_Task goal_
Return, word for word, the lines from the start of the listing through the line containing "ドラマ『バベル九朔』取材協力 (97, 850)", with both ends included. Leave the pictures out of your answer.
::::::::::
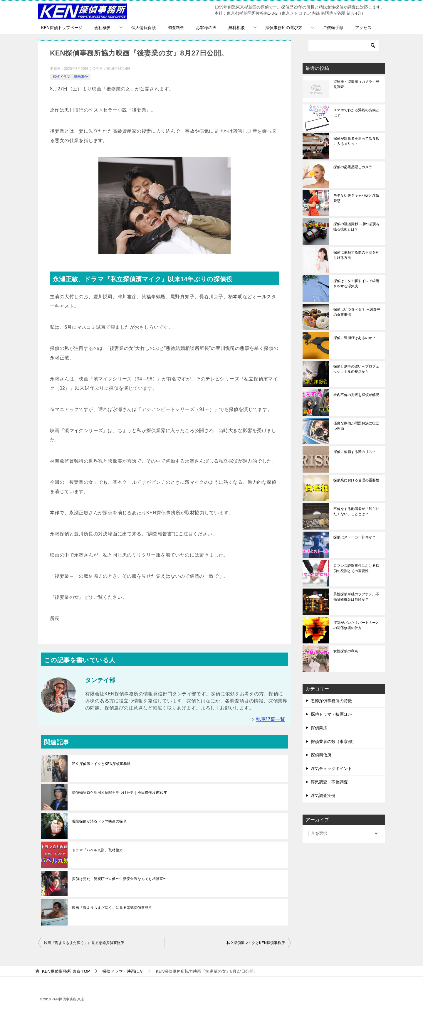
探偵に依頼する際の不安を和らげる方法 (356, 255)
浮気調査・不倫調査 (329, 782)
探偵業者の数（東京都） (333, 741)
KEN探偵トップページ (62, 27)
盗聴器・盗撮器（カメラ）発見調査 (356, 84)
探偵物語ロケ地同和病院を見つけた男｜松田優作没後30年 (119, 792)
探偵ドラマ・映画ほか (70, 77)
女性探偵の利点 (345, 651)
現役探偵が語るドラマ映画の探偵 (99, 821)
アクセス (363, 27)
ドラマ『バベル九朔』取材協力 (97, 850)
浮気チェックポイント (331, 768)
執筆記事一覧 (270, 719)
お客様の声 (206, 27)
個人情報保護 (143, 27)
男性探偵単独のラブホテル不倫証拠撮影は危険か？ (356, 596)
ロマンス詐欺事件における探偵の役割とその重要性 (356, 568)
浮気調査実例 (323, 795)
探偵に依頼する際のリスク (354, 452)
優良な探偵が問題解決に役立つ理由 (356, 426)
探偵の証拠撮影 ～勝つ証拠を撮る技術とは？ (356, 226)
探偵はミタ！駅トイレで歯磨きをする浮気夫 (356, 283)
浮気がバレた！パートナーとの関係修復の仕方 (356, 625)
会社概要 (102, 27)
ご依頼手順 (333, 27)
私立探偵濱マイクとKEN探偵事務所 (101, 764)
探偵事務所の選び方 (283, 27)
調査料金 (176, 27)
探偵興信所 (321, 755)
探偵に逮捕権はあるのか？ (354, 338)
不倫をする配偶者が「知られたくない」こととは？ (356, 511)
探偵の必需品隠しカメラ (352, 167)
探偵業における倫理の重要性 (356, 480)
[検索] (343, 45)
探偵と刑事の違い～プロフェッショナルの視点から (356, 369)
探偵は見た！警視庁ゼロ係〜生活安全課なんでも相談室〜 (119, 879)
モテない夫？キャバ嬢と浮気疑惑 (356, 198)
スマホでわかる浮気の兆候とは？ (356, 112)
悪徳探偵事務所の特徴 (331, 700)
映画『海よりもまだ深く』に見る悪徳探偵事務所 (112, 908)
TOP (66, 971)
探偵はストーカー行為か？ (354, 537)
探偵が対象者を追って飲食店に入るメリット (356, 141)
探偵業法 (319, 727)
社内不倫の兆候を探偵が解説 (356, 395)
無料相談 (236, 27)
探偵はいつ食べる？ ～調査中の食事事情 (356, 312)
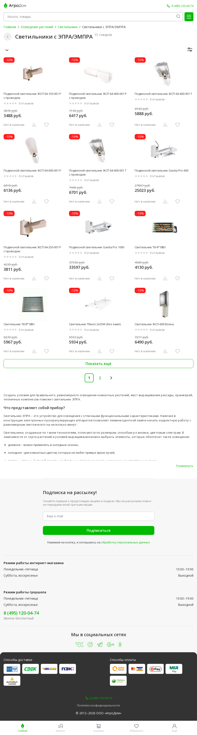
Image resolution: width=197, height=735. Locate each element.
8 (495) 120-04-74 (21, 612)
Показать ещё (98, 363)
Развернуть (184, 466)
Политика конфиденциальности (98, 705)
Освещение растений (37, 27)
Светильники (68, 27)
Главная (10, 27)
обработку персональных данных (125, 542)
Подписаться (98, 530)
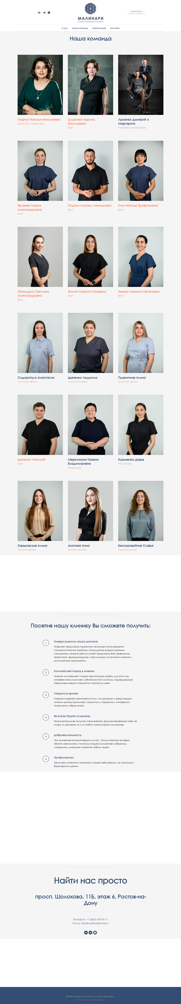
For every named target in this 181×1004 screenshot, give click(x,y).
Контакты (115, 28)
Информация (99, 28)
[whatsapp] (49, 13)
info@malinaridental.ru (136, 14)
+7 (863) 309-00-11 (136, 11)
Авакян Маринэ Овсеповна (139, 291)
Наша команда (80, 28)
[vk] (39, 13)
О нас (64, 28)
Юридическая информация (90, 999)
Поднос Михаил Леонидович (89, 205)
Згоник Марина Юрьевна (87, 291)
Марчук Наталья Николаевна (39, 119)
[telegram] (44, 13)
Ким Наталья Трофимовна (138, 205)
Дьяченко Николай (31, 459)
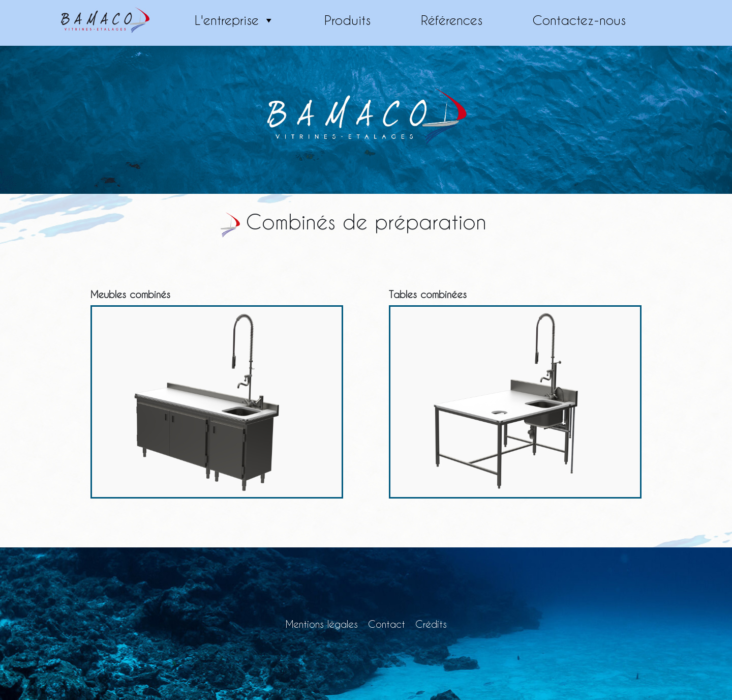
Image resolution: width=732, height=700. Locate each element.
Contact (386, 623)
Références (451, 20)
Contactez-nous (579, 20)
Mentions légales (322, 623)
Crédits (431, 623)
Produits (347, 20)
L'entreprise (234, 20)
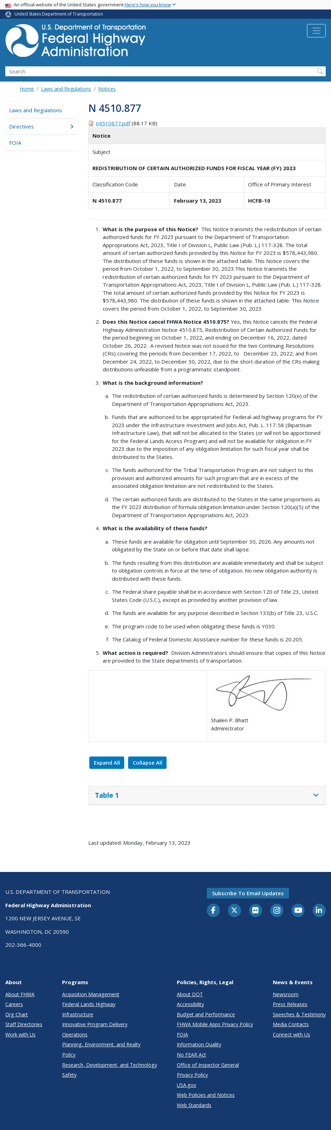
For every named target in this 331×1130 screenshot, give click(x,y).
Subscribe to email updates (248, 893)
::::::::::
_Task answer_
探偵に依頼する際の不安を和らげる方法 (356, 255)
浮気調査・不倫調査 (329, 782)
探偵業者の数（東京都） (333, 741)
KEN探偵トップページ (62, 27)
盗聴器・盗撮器（カメラ）発見調査 (356, 84)
探偵物語ロケ地同和病院を見つけた男｜松田優作没後30年 (119, 792)
探偵ドラマ・映画ほか (70, 77)
女性探偵の利点 (345, 651)
現役探偵が語るドラマ映画の探偵 (99, 821)
アクセス (363, 27)
ドラマ『バベル九朔』取材協力 (97, 850)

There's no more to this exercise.